Assuming this data:
df <- tibble(
word = c("apple", "apple","banana", "pear","pear","A","A","A"),
i = seq_along(word),year=c(2000,2001,2000,2000,2001,2000,2001,2002)
)
I want to calculate the mean of column i for all words (per year) in column word without A and banana. and give the name out the output would be
word i year
<chr> <int> <dbl>
1 out 2.5 2000
2 out 3.5 2001
3 banana 4 2000
5 A 7 2000
8 A 8 2001
9 A 9 2002
CodePudding user response:
We may group by 'year', and the 'word' after replaceing the elements that are not 'A', 'banana' with 'out' and get the mean of 'i' and order the rows by 'group' (arrange) if neccessary
library(dplyr)
df %>%
group_by(year, word = replace(word, !(word %in% c('A', 'banana')), 'out')) %>%
summarise(i = mean(i), .groups = 'drop') %>%
arrange(factor(word, levels = c('out', 'banana', 'A'))) %>%
select(names(df))
CodePudding user response:
First we replace all not banana and A with out in an ifelse statement, then group and summarise. Finally arrange:
library(dplyr)
df %>%
mutate(word = ifelse(word != "banana" & word !="A", "out", word)) %>%
group_by(year, word) %>%
summarise(mean_i = mean(i)) %>%
arrange(desc(word))
year word mean_i
<dbl> <chr> <dbl>
1 2000 out 2.5
2 2001 out 3.5
3 2000 banana 3
4 2000 A 6
5 2001 A 7
6 2002 A 8
CodePudding user response:
Using data.table:
library(data.table)
dt <- as.data.table(df)
# assign name "mean" to the new column with average (mean) values
> dt[!(word %in% c('banana', 'A') ), .(mean = mean(i)), by = .(year, word)]
year word mean
1: 2000 apple 1
2: 2001 apple 2
3: 2000 pear 4
4: 2001 pear 5
CodePudding user response:
Base R solution
We first split the data by word and, within word, year. Then give us the mean of i. Store the mean values of i pertaining to all words but 'A' and 'apple' in out. Finally, make a data.frame with columns for word, year, and our means and use some regex to obtain tidy column names.

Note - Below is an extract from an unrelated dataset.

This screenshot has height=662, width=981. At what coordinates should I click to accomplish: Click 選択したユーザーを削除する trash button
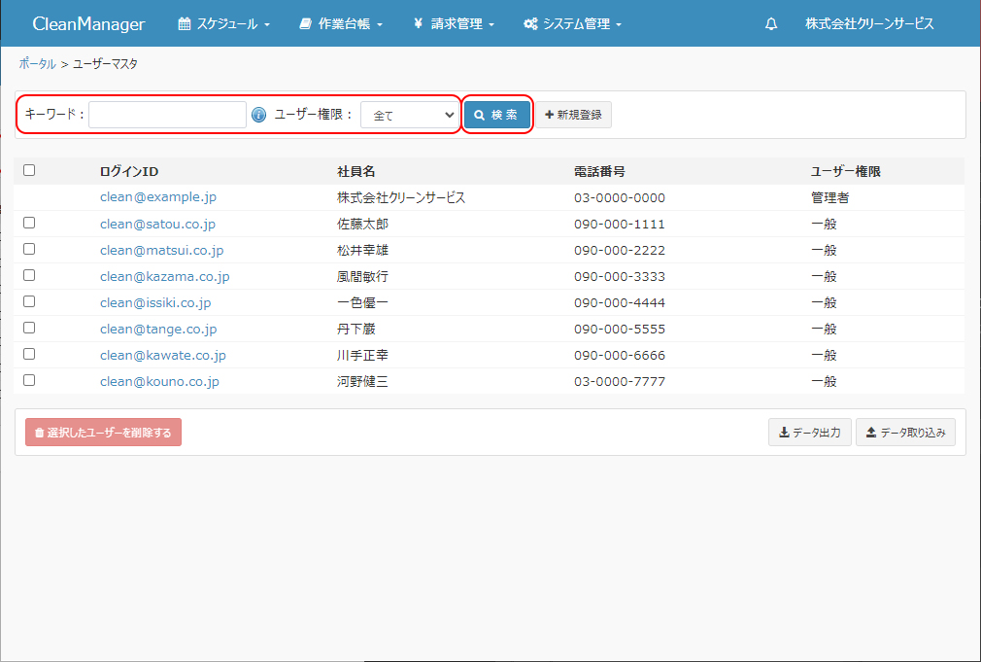click(103, 433)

means <- sapply(split(df, f = ~ df$word df$year), \(x) mean(x$i))
out <- means[!grepl('^[Aa]', names(means))]
df_new <- data.frame(
word=gsub('\\.[0-9]*', '', names(out)),
year=gsub('[^[0-9]]*', '', names(out)),
mean_i=out
)
rownames(df_new) <- NULL
Output
> df_new
word year mean_i
1 banana 2000 3
2 pear 2000 4
3 banana 2001 NaN
4 pear 2001 5
5 banana 2002 NaN
6 pear 2002 NaN
If you want to omit rows containing missing values of mean_i, then you could use something like df_new[rowSums(apply(df_new, 2, is.na)) < 1, ]
> df_new[rowSums(apply(df_new, 2, is.na)) < 1, ]
word year mean_i
1 banana 2000 3
2 pear 2000 4
4 pear 2001 5
Note: use function(x) instead of \(x) if you use a version of R <4.1.0
CodePudding user response:
Do you mean something like:
df %>%
filter(!(word %in% c('A', 'banana'))) %>%
group_by(year, word) %>%
summarize(Mean =mean(i))
Output:
# A tibble: 4 × 3
# Groups: year [2]
year word Mean
<dbl> <chr> <dbl>
1 2000 apple 1
2 2000 pear 4
3 2001 apple 2
4 2001 pear 5
Update: Inspired by akrun I slightly improved the filter.